══ RECORDS ══
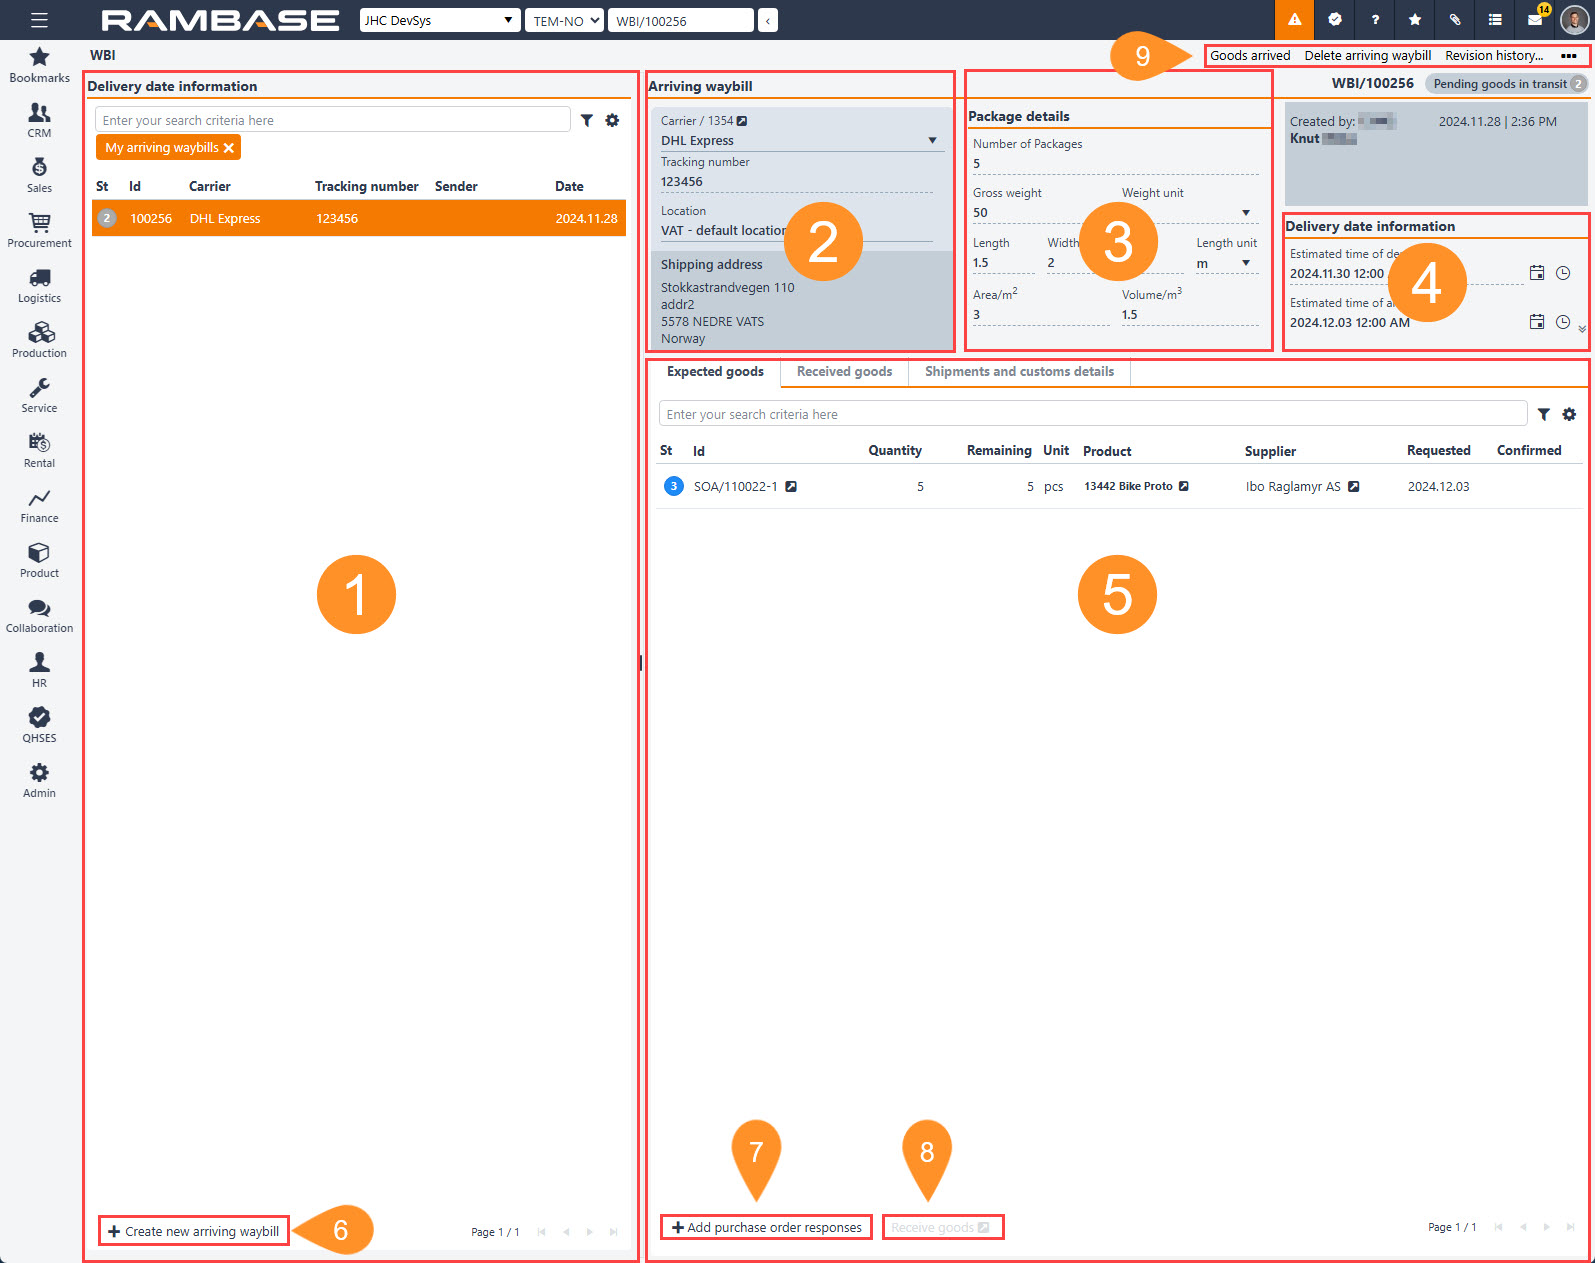Click Add purchase order responses button

click(x=766, y=1227)
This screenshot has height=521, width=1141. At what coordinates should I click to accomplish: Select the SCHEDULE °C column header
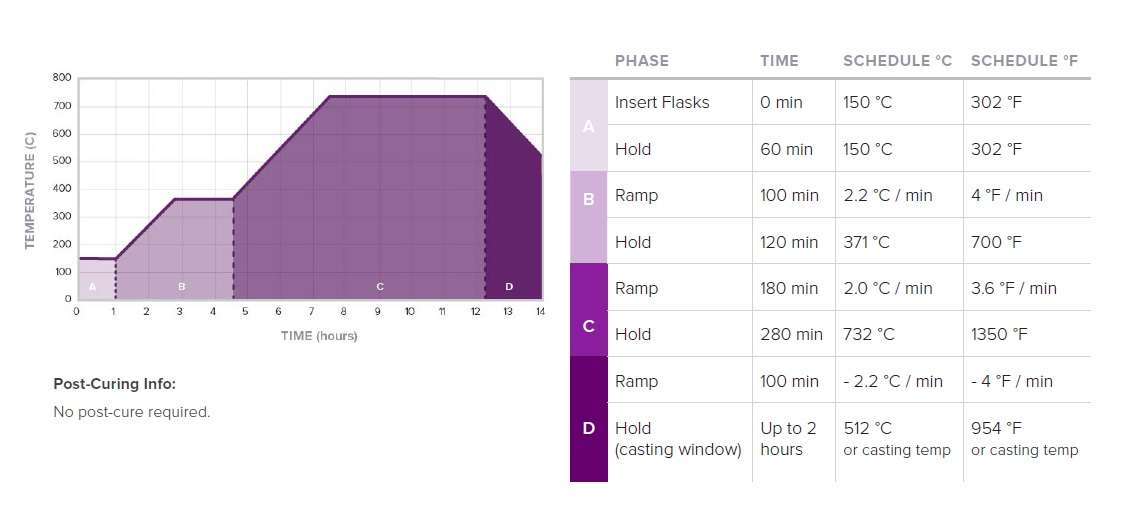coord(897,60)
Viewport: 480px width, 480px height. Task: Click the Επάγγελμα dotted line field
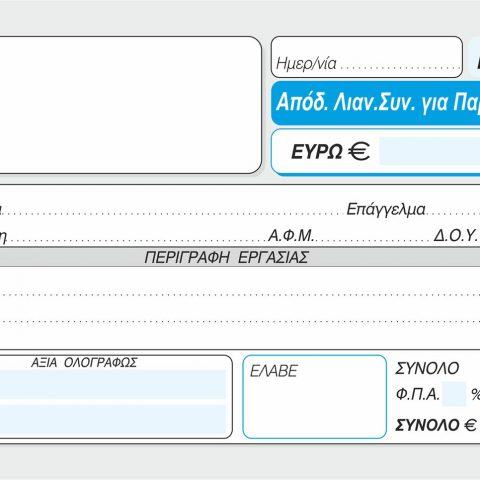(413, 210)
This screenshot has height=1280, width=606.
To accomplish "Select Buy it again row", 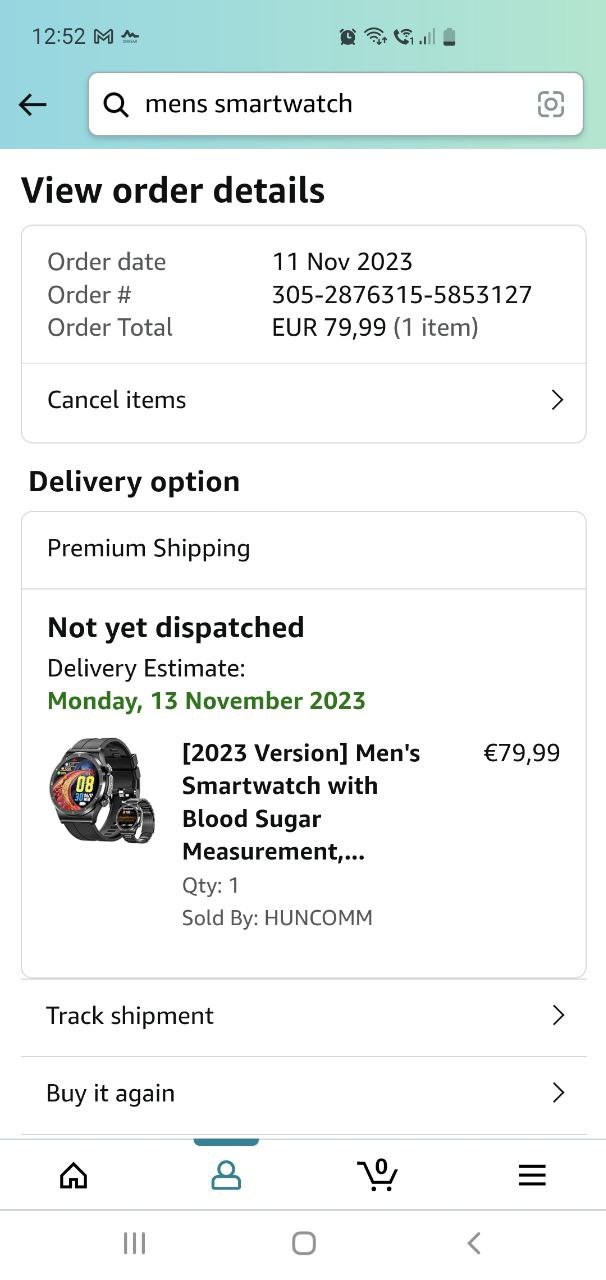I will pos(303,1094).

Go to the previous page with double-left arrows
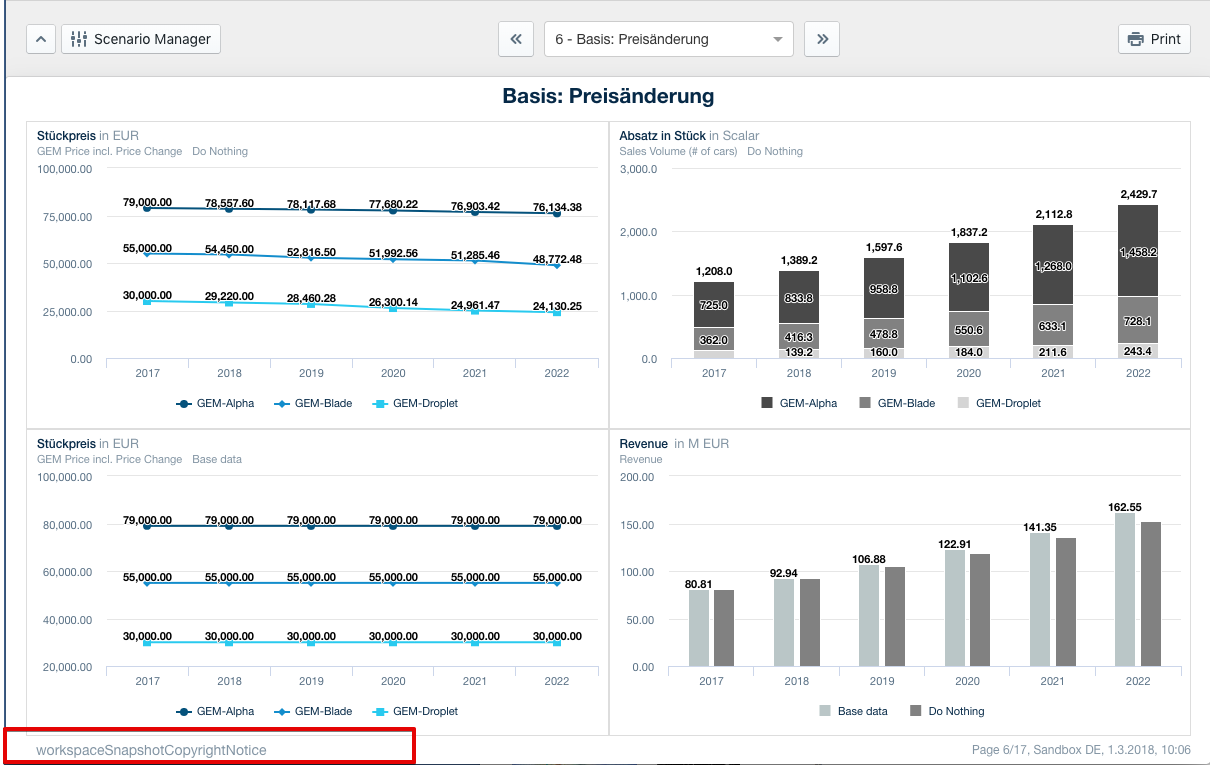[516, 39]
═══
REQUIREMENT
Using the data above, transcribe exactly the lines between those containing "This screenshot has height=521, width=1141." and "This screenshot has height=1280, width=606.", inclusive, and leave every picture behind.

TASK OUTPUT
This screenshot has height=521, width=1141. At what coordinates should I click to accomplish: Select the SCHEDULE °C column header
coord(897,60)
Viewport: 480px width, 480px height. Task: Click the Επάγγελμα dotted line field
(413, 210)
This screenshot has height=1280, width=606.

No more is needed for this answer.